BARS

    Data Request Policy

    Last Updated: February 21, 2025

    Geekbot has established a structured procedure to handle data disclosure requests from users, governmental authorities, and third parties. This Data Request Policy outlines Geekbot’s legal obligations, guiding principles, and procedures for responding to such requests while ensuring compliance with applicable data protection laws, including the General Data Protection Regulation (GDPR), California Consumer Privacy Act (CCPA), and other relevant legislation. This Data Request Policy outlines Geekbot’s policies and procedures for responding to such requests for Customer Data. Any capitalized terms used in this Data Request Policy that are not defined will have the meaning set forth in the Customer Terms of Service. In the event of any inconsistency between the provisions of this Data Request Policy and the Customer Terms of Service or written agreement with Customer, as the case may be, the Customer Terms of Service or written agreement will control.

    Requests for Customer Data by Individuals

    Geekbot does not disclose Customer Data to third parties without explicit Customer authorization, except as required by law. Any third party requesting access to Customer Data must directly contact the Customer, as the Customer retains full control over its data and associated permissions. Geekbot does not mediate such requests unless legally compelled.

    Requests for Customer Data by Legal Authority

    Except as expressly permitted by the Contract or in cases of emergency to avoid death or physical harm to individuals, Geekbot will only disclose Customer Data in response to valid and binding compulsory legal process. Geekbot requires a valid, legally binding court order, subpoena, or warrant issued by a court of competent jurisdiction before disclosing Customer Data. Requests must be specific, legally justified, and compliant with relevant laws.

    Geekbot does not provide direct access to its systems, databases, or logs to any government entity.
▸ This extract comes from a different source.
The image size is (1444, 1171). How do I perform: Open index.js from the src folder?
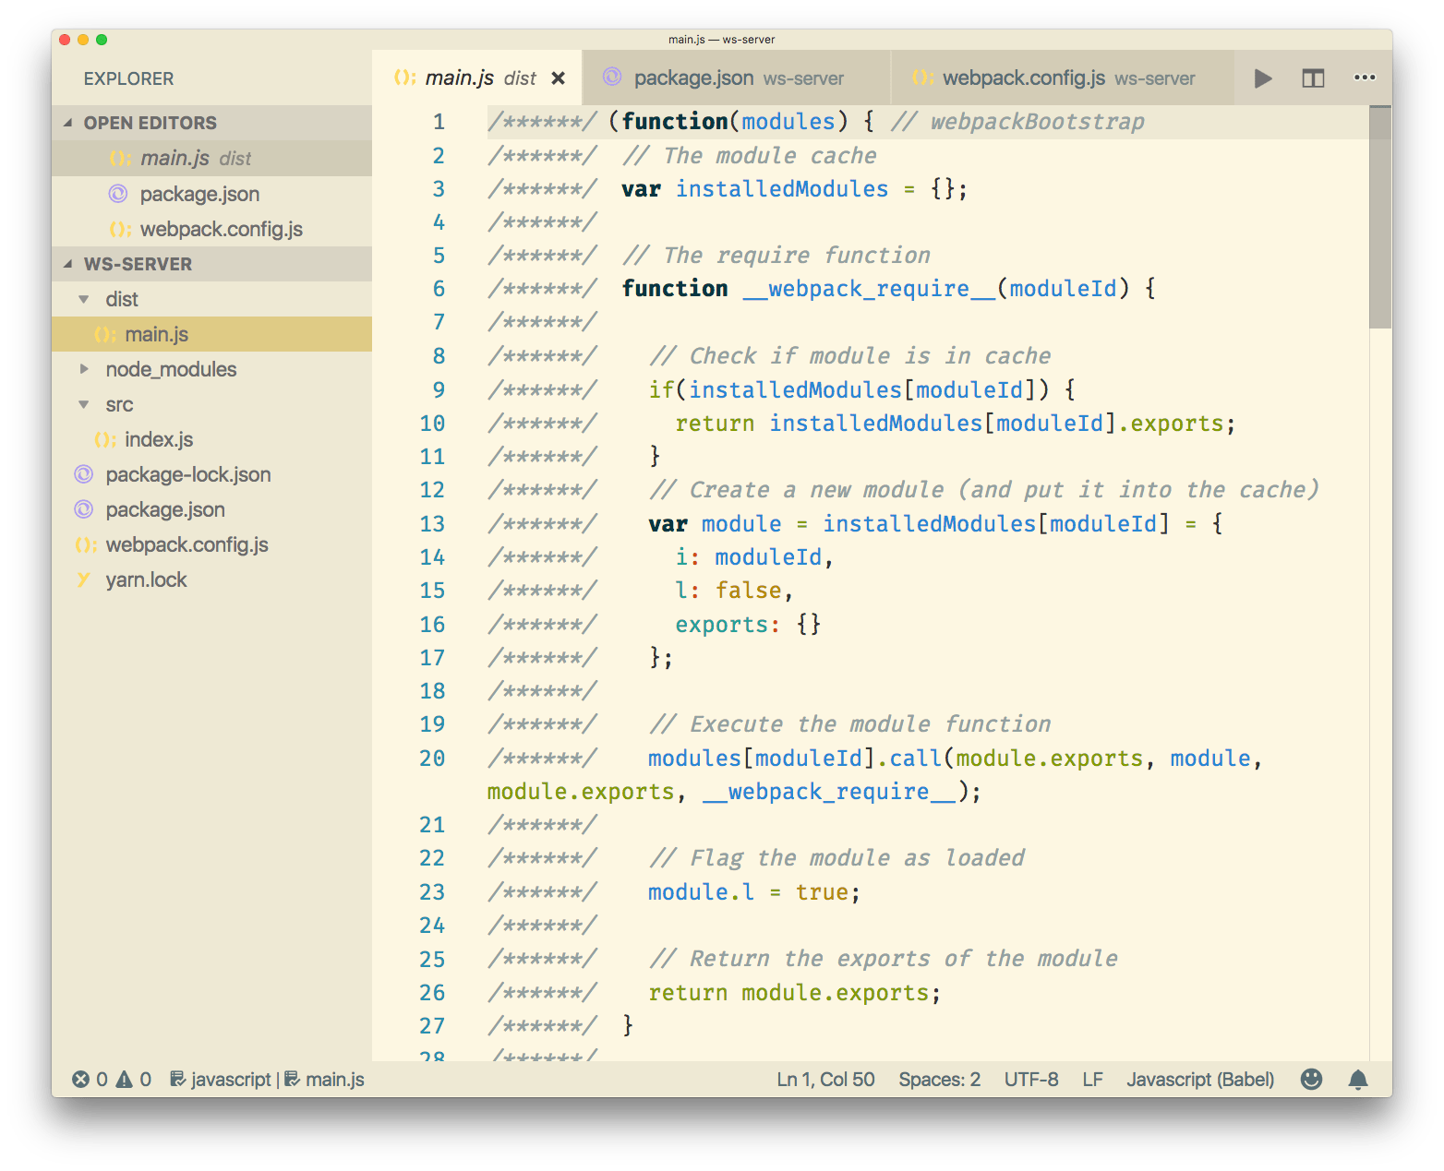point(159,439)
All disclosures are evaluated based on applicable legal frameworks, including GDPR and CCPA, and reviewed for proportionality and necessity.

    For any legal or data disclosure requests, please contact Geekbot’s Legal Compliance Team at hey@geekbot.com .  Requests must be submitted in writing and comply with the requirements outlined in this policy, and include the following information: (a) the requesting party, (b) the relevant criminal or civil matter, and (c) a description of the specific Customer Data being requested, including the relevant Customer’s name and relevant Authorized User’s name (if applicable), Slack and/or MS Teams team url, and type of data sought.

    Requests should be prepared and served in accordance with applicable law. All legal requests must be precise, proportionate, and limited to the specific Customer Data required. Broad, vague, or speculative requests will not be processed. If the request requires substantial resources to fulfill, Geekbot reserves the right to seek cost reimbursement from the requesting entity or Customer, where legally permissible.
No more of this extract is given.